With the summer flying by faster than I can fathom, I find myself thinking about the many ways we wander through spacetime. We walk, we drive, we fly. We cram onto the Metro’s 7000-series trains, squeezing between besuited teenagers and befuddled tourists to the cheerful chime of “Please stand clear of the closing doors.” We make choices, and we grow older. But in the midst of all this motion, I don’t really feel like I’m moving. I stand up and sit down and move my limbs in different ways, but through it all, it’s as if I remain still and the whole world moves about me. The clock ticks away. Is it a stopwatch or a timer?

I love working on Capitol Hill. Being an intern in the Science Committee essentially means my job is to learn—one of my favorite activities! We had two more hearings this week, on “Exploring NASA’s Science Mission” and “Combating Sexual Harassment in Science.” The NASA hearing was awesome—normally I am assigned a specific task to do, like taking pictures or handling the representatives’ nameplates, but this time the other interns handled those things. I got to focus specifically on listening and absorbing all of the information on the newest space exploration missions and what their implications will be for policymakers. This was the most technical hearing I have been to yet, and it was pretty sweet to watch politicians learn more science right in front of my eyes!

I also took notes for staffers on a plethora of science and engineering events, including two hearings from other Congressional Committees. My favorite was by the House Intelligence Committee on the growing use of deepfakes and artificial intelligence. My interest was particularly piqued by one of the witnesses, a law professor who gave engaging testimony regarding the legal implications of using manipulated media as a form of malicious speech. I was struck by how clearly she was able to outline her proposal for a specific policy initiative to help with the problem and how strongly she stood her ground when pressed by one of the representatives during his questioning. Working on the Hill, I frequently see people doing cool things like this, whether it be in policy or in physics, but every time I do, I feel their gravity pulling my life plans in a new direction. Not only is summer flying by, so is the coming school year, and graduation is right around the corner. Tick tock, says the clock.
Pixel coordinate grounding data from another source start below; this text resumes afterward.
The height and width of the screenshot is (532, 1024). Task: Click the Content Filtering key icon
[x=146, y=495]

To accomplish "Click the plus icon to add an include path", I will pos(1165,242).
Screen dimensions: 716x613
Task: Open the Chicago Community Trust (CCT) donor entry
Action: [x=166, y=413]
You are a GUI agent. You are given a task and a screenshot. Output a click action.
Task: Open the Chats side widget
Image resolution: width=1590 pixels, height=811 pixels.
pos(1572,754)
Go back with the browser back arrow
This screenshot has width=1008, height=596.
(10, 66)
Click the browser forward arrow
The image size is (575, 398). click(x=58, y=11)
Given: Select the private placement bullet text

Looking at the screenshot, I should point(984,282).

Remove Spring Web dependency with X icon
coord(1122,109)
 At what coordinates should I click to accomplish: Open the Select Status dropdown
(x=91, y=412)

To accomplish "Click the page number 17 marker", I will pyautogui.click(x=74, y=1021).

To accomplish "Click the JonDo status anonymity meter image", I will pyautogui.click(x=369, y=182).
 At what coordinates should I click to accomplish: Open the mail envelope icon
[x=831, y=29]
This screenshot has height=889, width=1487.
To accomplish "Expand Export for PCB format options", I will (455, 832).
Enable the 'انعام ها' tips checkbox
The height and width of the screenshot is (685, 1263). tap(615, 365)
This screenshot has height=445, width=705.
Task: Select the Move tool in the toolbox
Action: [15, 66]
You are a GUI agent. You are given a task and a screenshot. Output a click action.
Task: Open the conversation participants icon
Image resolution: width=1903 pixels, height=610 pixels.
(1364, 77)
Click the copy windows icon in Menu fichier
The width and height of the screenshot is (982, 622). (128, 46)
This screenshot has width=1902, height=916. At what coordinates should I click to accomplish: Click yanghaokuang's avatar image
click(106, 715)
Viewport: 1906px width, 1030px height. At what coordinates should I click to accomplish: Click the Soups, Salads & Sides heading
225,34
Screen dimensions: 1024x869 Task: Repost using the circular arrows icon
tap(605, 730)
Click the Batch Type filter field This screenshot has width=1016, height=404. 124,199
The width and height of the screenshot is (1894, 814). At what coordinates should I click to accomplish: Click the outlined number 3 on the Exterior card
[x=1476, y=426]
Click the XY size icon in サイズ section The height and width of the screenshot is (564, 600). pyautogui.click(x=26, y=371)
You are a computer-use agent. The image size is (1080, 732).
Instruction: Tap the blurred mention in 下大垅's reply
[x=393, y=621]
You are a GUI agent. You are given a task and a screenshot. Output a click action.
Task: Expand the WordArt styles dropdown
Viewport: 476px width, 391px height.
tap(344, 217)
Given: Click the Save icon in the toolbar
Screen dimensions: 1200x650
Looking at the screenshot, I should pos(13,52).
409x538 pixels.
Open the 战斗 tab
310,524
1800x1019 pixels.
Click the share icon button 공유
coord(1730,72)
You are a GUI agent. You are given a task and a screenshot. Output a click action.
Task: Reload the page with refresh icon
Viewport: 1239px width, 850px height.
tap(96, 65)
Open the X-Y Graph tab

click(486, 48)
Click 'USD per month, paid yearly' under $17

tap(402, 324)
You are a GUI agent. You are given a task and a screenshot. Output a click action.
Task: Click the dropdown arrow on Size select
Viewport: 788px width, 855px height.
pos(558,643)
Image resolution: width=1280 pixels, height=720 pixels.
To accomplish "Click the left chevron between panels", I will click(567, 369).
An aside on motion: people are like bosons, and cars are like fermions. We move about freely, darting through bustling crowds and ambitiously squeezing into overloaded Metro cars (see here). But, automobiles are slaves to their narrowly-defined grids, unable to pass any obstacle without a clearly defined alternative path. Birds and airplanes take this problem and solve it by adding motion in a third dimension. Where your typical automobile might get stuck, the plane may zip above the others competing for the same space. I can’t stop thinking about flying. This week, the SPS interns embarked on a dinner cruise along the beautiful Potomac River, but my eyes were glued to the sky, watching planes taxi and birds soar. How can I glide? I’ve been reading David McCullough’s biography of the Wright brothers, and I came across this nicely topical poem between the chapters:

The Winds of Fate

“One ship drives east and another drives west 
With the self-same winds that blow; 
   'Tis the set of the sails 
   And not the gales 
That tells them the way to go.”

Ella Wheeler Wilcox

Spacetime flies around me, and I face a familiar intersection at Policy Street and Science Avenue. But this view is sadly two dimensional—why be forced to choose between x and y when z is a perfectly valid choice, too? I may be stationary as the timer ticks away, one week at a time, but that doesn’t mean I’m not moving. I stand on the rising escalator in the hidden tunnels beneath the Capitol, and the white walls warp away behind me and I ascend into a new space. I listen to a speaker at some event; air particles drum against the tympanic membrane of my ear, electrical impulses dash through my brain, and my vocal chords ring with the first words of a question. I adjust my sails and take in the wind.